Puncturing Your Bubble for Kindness

You live inside your head. It’s fundamentally true: try to define who you are without including the large mass behind your eyeballs and you’ll flounder. But for most of us, most of the time, we live inside our head in a more casual sense. We’re caught up inside the machinations of our neuroses, missing most of what happens in the world.

The pattern is so common I may not even need to tell you about it. For a while, you’re paying attention to the things unfolding around you. And then one of the things you’re observing triggers some path in your brain — a memory, a latent idea, a thought — and you follow that path for somewhere between one millisecond and thirty minutes. Then you snap back to observing the present reality.

This pattern builds our bubbles. I’ve spent a great deal of time inside the bubble of my worldview. This bubble is more than just a given set of well-trodden mental paths. It is the environment around that, populated by all the triggers and loops that can pull you onto these well-worn paths. That environment defines borders around itself to keep safe.

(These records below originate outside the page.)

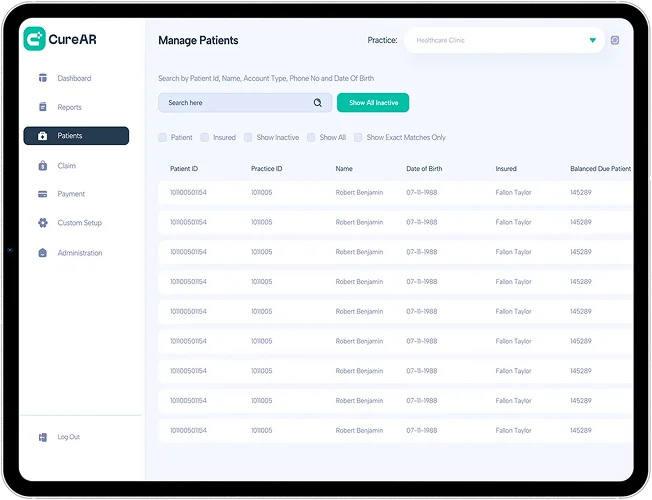This screenshot has width=652, height=500.
Task: Click the Administration icon in sidebar
Action: (43, 253)
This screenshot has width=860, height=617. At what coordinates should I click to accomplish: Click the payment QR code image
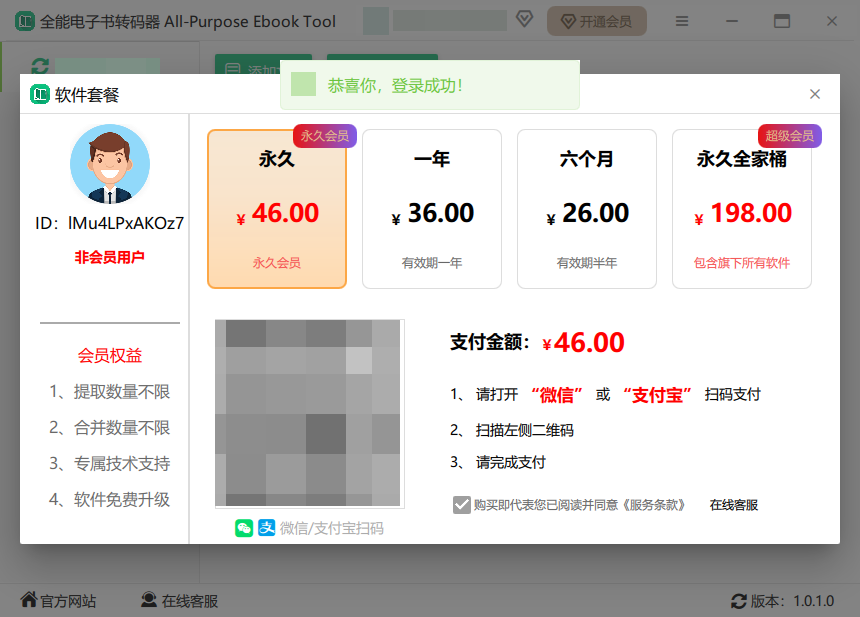pos(309,413)
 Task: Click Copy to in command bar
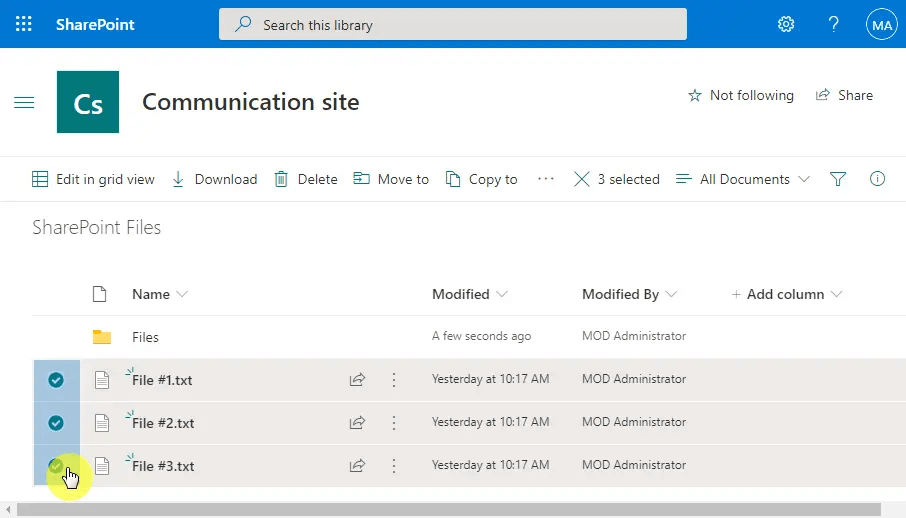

Black and white photo of child hidden in fearFor me, one of these borders was that strangers were scary, complicated, and unworthy of my time. This was different than the quixotic “stranger danger” about which children are warned. And this wasn’t, though it may have had similar results, some kind of deep fear of social contact and an inability to cross the border. For me it was an unwillingness to give most people the metaphorical “time of day”; a deep conceit that defined most of the world as unworthy of my time and concern. So most people “in my life” were well below my radar.

Retrospectively I’d guess that it was safer for me, and my self image, to disregard people who might later shun me than to hope for something from them and not get it. It’s not the worst imaginable coping mechanism, but I don’t recommend it. This personal bubble with sharp boundaries, learned after years of training, is one of the primary reasons that I find kindness to be difficult.

People weren’t allowed in my bubble unless they’d proven to me that they were interesting and worthy of my time. It allowed me to conserve tremendous amounts of time and energy in the short term, but it closed me off to tremendous possibilities and powers that come with being open and kind as you move through the world.

The puncturing of the bubble that isolated me from the world has been a slow and on-going process. I’d say I’m wearing away at the bubble that makes it hard for me to be kind rather than that I can or am ever likely to remove it entirely.

But to be as consistently kind as I aspire to, I have to get through that bubble. It’s essential to be available and in the world to be kind to the people in it. It’s a slow process, but I think leaving the bubble makes a big difference.

Your bubble may be different. Maybe you don’t even have a bubble. But if you ever find yourself stifling an impulse to engage with a person you see before you, there are few better questions than “Why?” Why am I closing down? For me, the protective bubble in which I’ve lived so long is regularly the reason.